### Problem to solve
Beginning with the line that contains "You are a GUI", output each line below exactly through the last one, both included, and nothing else.

[Saved entries]
──────

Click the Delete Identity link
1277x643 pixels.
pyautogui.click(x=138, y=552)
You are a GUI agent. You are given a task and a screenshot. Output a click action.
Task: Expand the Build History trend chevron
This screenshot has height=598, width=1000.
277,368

──────

### Exercise answer
You are a GUI agent. You are given a task and a screenshot. Output a click action.
Task: Expand the Build History trend chevron
This screenshot has height=598, width=1000.
277,368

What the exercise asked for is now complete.